• [Text extract]:

Agreed JSON is a good starting point and more can be supported later as new endpoints are added. This is exciting.

Re cron syntax support I think this would be really nice, but it can be tracked as "nice to have", some presets like every hour, every minute etc would work fine at the beginning as well. To me it would be intuitive to support multiple stats categories like some end users may not need these utilization metrics and only want to log other metrics vs for example for us this is the most important measurement to be able to decide if the tool meets our budgeting requirements. Certain that's what you had in mind 🙃 with the re-design and more.

Could start looking into new APIs/methods to get the metrics we don't yet have in libs and maybe would you want to start a new metrics interface design since you know the project so well?

jasondellaluce commented 1 year ago

Yeah definitely. Will start researching a good way to standardize metrics in our codebase after the upcoming release.

Items from a data source:
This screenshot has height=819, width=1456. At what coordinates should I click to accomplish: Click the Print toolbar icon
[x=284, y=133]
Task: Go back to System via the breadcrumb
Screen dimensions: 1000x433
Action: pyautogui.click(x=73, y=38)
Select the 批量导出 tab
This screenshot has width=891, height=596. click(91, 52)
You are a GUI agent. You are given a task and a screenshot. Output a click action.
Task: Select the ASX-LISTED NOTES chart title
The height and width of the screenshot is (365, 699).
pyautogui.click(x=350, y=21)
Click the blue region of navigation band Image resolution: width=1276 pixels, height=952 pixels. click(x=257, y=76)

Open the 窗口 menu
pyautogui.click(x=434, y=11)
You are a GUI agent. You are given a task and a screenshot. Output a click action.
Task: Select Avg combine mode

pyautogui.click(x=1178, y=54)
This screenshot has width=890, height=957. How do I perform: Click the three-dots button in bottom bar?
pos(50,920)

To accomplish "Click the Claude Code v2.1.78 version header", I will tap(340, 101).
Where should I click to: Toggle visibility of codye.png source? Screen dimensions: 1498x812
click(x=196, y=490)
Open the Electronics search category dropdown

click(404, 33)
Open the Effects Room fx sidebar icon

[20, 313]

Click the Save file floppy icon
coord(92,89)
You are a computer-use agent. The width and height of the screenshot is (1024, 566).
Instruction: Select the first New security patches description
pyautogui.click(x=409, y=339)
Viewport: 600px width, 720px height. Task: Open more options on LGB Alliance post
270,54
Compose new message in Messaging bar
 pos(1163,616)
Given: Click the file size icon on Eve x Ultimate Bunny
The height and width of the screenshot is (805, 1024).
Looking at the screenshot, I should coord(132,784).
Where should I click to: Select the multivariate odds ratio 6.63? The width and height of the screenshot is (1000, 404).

• [Challenges]:
1. According to the metrics thread, what will jasondellaluce start researching after the upcoming release?
2. Pick up the metrics thread after its final sentence and continue it.
The records are not needed for what follows.

• [Responses per task]:
1. A good way to standardize metrics in the codebase.

2.
incertum commented 1 year ago

Amazing, thanks a bunch @jasondellaluce!

incertum commented 1 year ago

Hi @jasondellaluce starting to look into the parts I signed myself up for (getting the math functions in place to derive / snapshot the metrics end users can emit on a cron tab).

Would it be possible to first discuss a few details here? There are multiple ways to derive CPU and memory usage, should we also feature multiple metrics in this regard?

%CPU ps vs top approach like nicely summarizes in this post? Both or favor ps like calculation?
For memory similarly, using %mem like in ps command, and other ones like rss,vsize,size?

@gnosek would it be ok to also ask you for some feedback in this regard? Would appreciate your thoughts on this a lot :pray: .

gnosek commented 1 year ago

Since you mention cron, I assume you don't want to poll them every 100 ms :) so maybe (just maybe) the prometheus exporter approach would work? Your cron command would just be a curl then.

Maybe we can extend --stats-interval to accept a zero interval (or even default to it when only -s is specified), meaning "whenever I get the signal", so then your cron command would be e.g. killall -FOO falco.

As you can probably guess from the above, I'm not really a fan of adding a cron-type scheduler to falco for this. You're already running cron, no reason to reinvent the wheel IMO.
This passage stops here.